Si chiamano GoǾd Falafel e arrivano dal capoluogo siciliano, protetti da un dark taste figlio degli anni 80, qui virati verso una forte propensione lisergica, innestata tra aritmie estetiche e sintetiche. Infatti, il trio artistico, formato da Laura Messina, Vincenzo Schillaci e Marco Barcellona, si mostra abile incantatore di sinapsi, riuscendo a raccogliere a se cupe atmosfere malinconiche ed illusioni oniriche, ben metaforizzate dal lavoro di cover art, in cui l’antro della solitudine rappresenta la vocalità femminea, attraverso sistemi di vacuità, in grado di offrire rimandi iconici degni dell’arte islandese.

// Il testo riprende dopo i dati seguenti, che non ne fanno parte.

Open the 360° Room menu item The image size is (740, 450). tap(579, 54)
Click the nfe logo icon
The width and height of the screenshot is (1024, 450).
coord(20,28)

Il disco, promosso dalla Qanat Records, offre 4 tracce più 2 remix in bilico tra trip hop e altronica d’impatto, definita e libera da costrizioni, proprio come dimostra introduttiva Dark light, interessante single dalle tinte fosche. Un apertura minimale in cui la voce incantevole della frontwomen viaggia su di un reiterato trip hop, a tratti inquinato da intarsi supplettivi , che ne definiscono una gustosa e sognante ridefinizione di se. La traccia sembra volersi rinvigorire nel suo corpo, mostrando un attento incrocio tra note sintetiche ed altroniche, al servizio di una blanda vanità. Con la delicatezza wave oriented di Are you real? l’ascoltatore è poi invitato tra le onde nuove degli anni’80, abilmente mescolate al dreamart di inizio secolo. La voce, filtrata nella sua narrazione, mostra una marcata caratura, palesando rimandi Portiched, che, a scanso di equivoci, non portano a facili strutture comparative.

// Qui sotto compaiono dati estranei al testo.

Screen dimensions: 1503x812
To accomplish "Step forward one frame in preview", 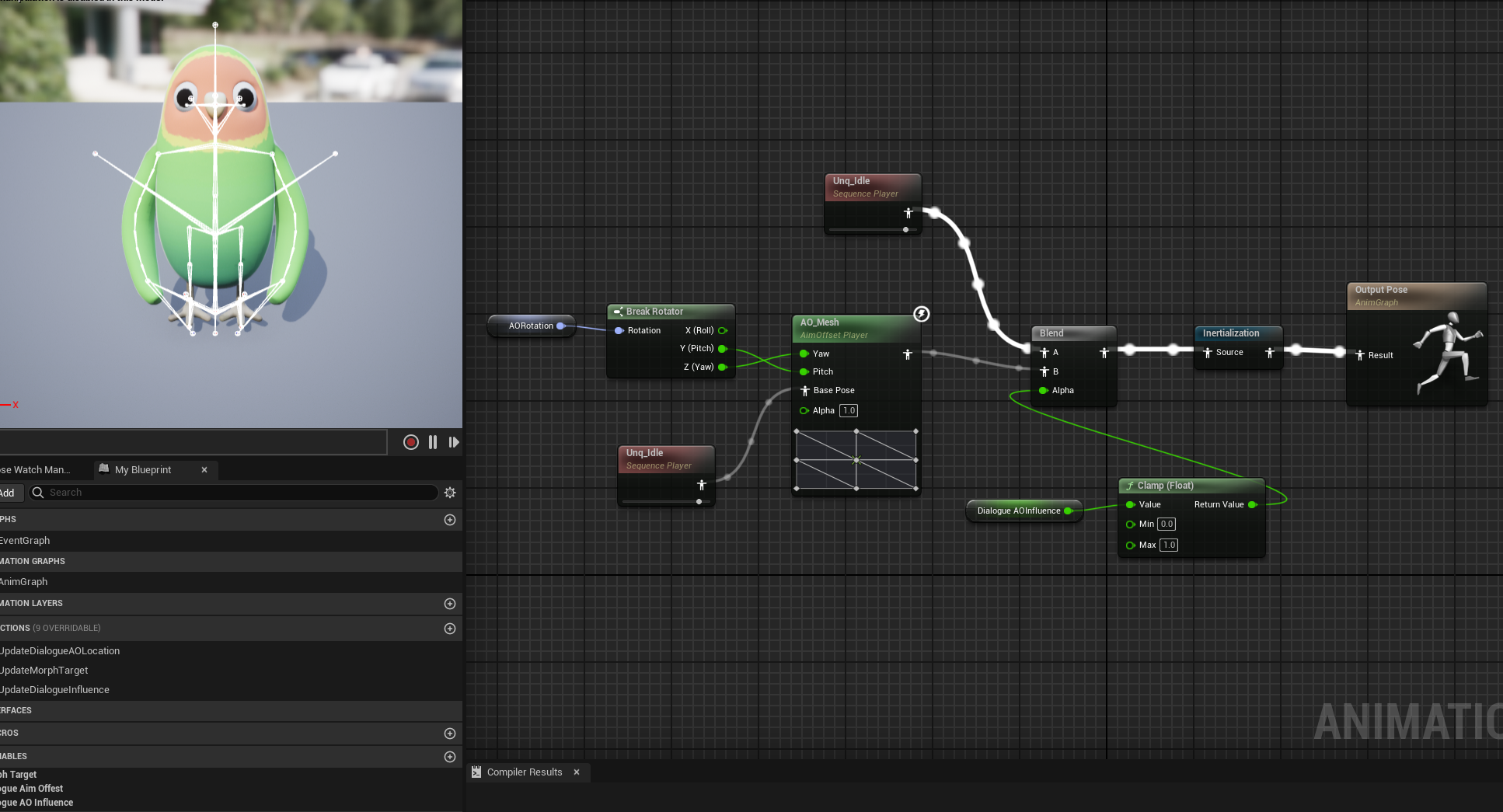I will tap(454, 442).
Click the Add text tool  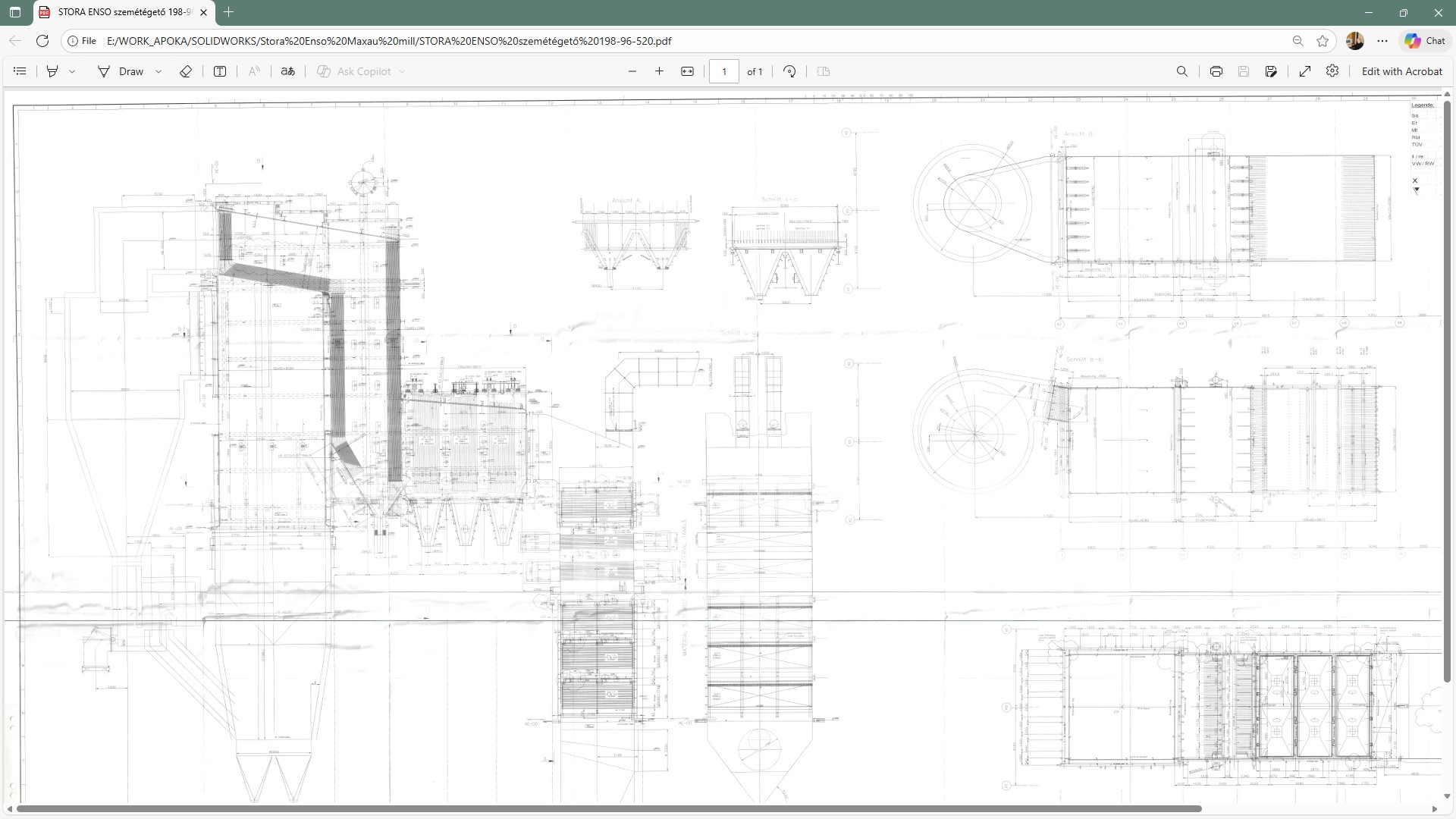click(220, 71)
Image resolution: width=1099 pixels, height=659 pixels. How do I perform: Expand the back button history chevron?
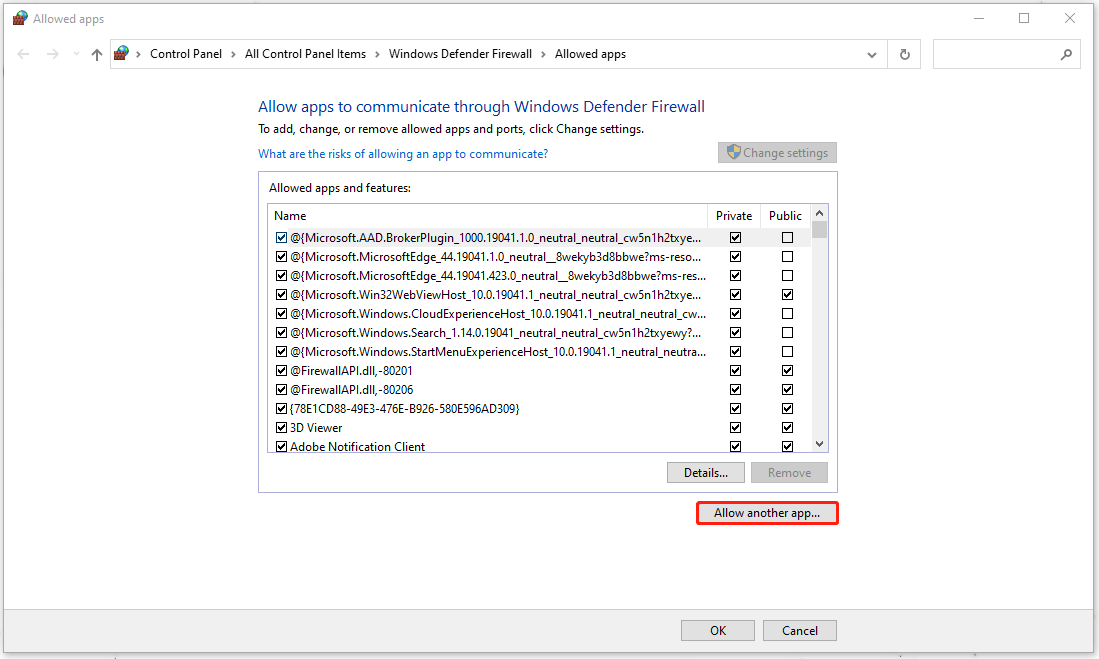(x=75, y=54)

L’emozionalità del disco si apre ulteriormente con lo spettro di funereo The Third, in cui, complice l’organo e le sensazioni posate, portano in primo piano una coerente vocalità, atta a porsi in maniera drammaturgica ed inquieta, attraverso linee estensive che collimano con la varietà di intenti, capaci di re-distribuire le sensazioni verso sonorità più mansuete.

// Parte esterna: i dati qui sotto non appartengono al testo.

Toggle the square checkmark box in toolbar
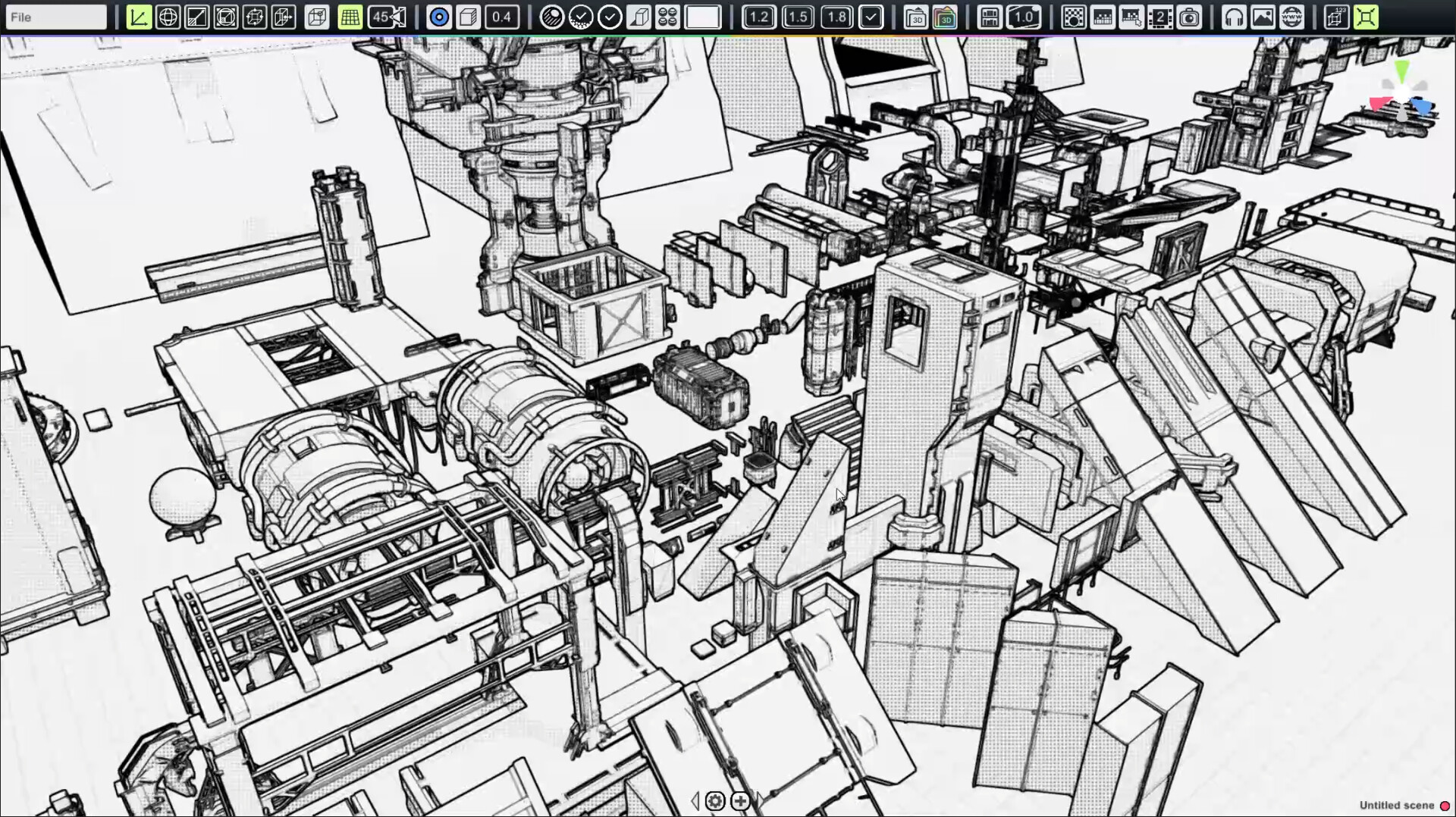 click(x=871, y=17)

Tra vocalizzi sinfonici, echi e riverberi l’attenzione si posa infine sulla cardiaca introduzione di Fake fields and beautiful lies, il cui andamento etereo ricoperto di echi, si piega alla linea di note tanto ridondante ed ipnotica, quanto surreale ed inquietante.
Un disco, pertanto, che con i suoi simulacri di scratching e modulazioni space, sembra voler partire da una curiosa tetralogia visionaria, pronta a celare dietro le proprie trame un’arte compositiva dal sapore notturno e per certi versi surreale.